Assuming there really is a problem: The file allocation algorithm is part of the file system, but it can easily be replaced. If this becomes a problem, it will be fixed with a kernel patch, it doesn't require reinvention of Linux.

Nixarter
October 30th, 2011, 07:31 AM
The life of a ssd exceeds that of normal hard drives so I don't see the issue.

They have limits to cycles, but not moving parts. They are more durable in some ways, and not so much in others. Some log files get written to very often, so these regularly go over the few-hundred-thousand-write- life expectancy. It just depends on how you use them. Software manages this as well to help.

In general I agree, but it depends on a lot of things.

3rdalbum
October 30th, 2011, 08:32 AM
also about the limited life cycle, i read in another thread that you could write continuously to a SSD for 40 years before exhausting this, and this as a practical issue is essentially mythological.

Recent technology in SSDs hasn't been around for 40 years, so I don't know how they can actually measure this for the real-world. Maybe they should be able to do it in theory, but who actually knows what the SSD will do in the real world?

I remember how the data on CD-Rs was meant to last for 20 years or more. I also remember backing up my hard disk onto CD-Rs that became totally unreadable within five years, even with careful storage and rarely being read.
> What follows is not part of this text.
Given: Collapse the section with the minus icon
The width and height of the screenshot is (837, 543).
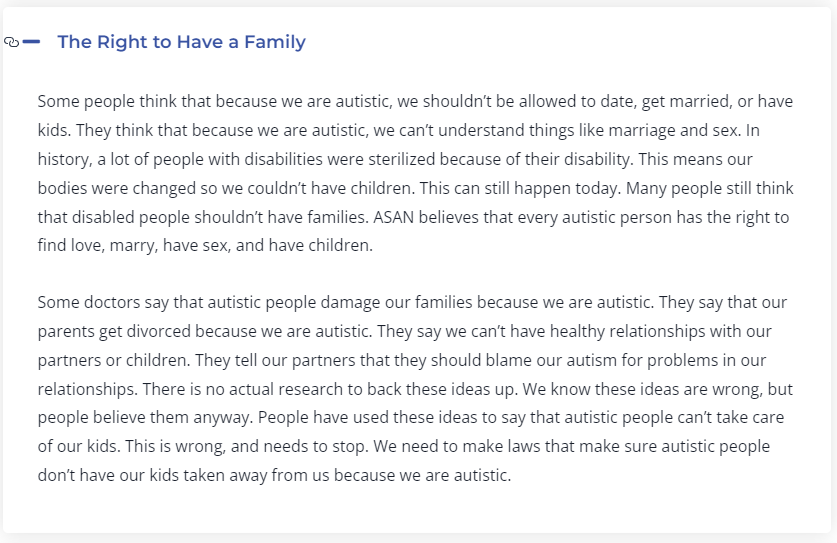Looking at the screenshot, I should point(31,42).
An "in theory" figure is not good enough, and I'd be willing to bet that your "it'll last 40 years" SSD will be total junk in under 10 years of normal use.

Nixarter
October 30th, 2011, 09:20 AM
I've noticed that some hard drive manufacturers claim to have mean time between failure rates estimated to within a single hour... and it just so happens to be EXACTLY the same hour as, for instance, completely different models, and completely different manufacturers.
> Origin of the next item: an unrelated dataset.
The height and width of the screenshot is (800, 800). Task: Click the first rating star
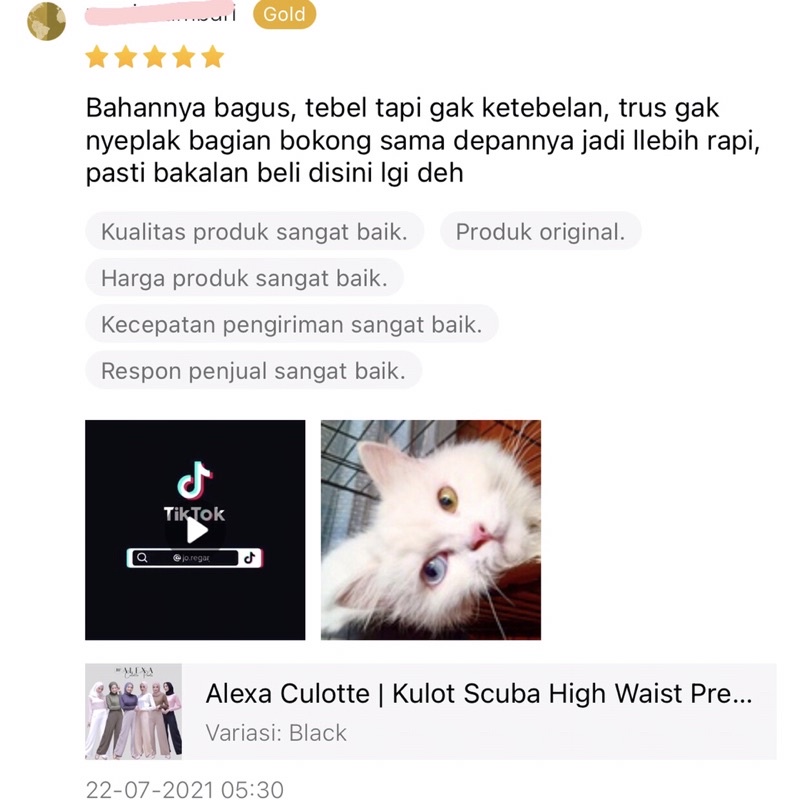click(97, 57)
It's all complete and utter BS. They just assume people have never taken a basic statistics course. The sad thing is that many people haven't, so they "believe" in those numbers. And I say believe because that is what it is, as there is no evidence, it is simply on faith.

Paqman
October 30th, 2011, 07:21 PM
I've noticed that some hard drive manufacturers claim to have mean time between failure rates estimated to within a single hour... and it just so happens to be EXACTLY the same hour as, for instance, completely different models, and completely different manufacturers.
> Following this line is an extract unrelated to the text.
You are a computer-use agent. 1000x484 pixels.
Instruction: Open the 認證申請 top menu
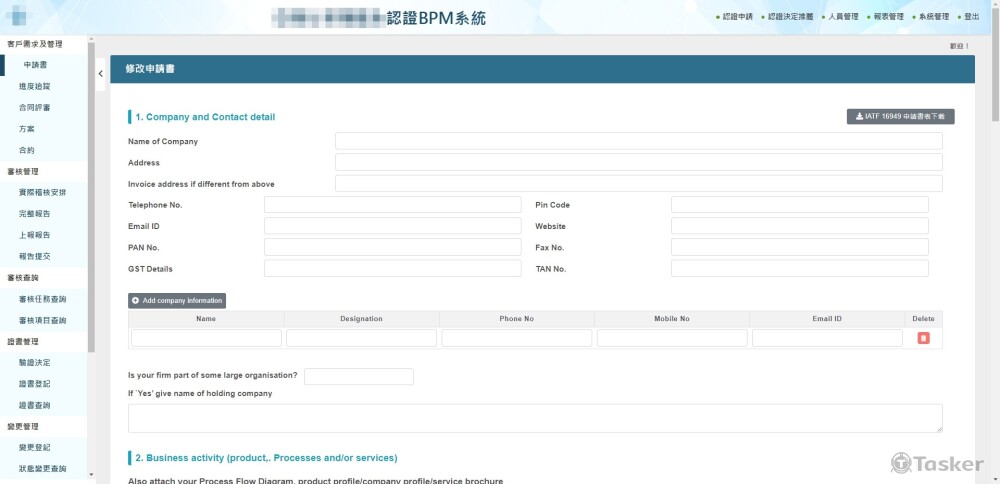(x=736, y=17)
MTBF is a pretty rough measure of reliability. Used on its own it's almost a useless metric for comparing between different systems. For a start it's only a mean value, it doesn't tell you what the actual rates of failure are at any particular time. Generally speaking failure rates are high at the start of life, then drop off sharply. They then climb towards the end of life, but the actual shape of the curve varies greatly, so taking the whole thing and averaging it doesn't really tell you a whole lot.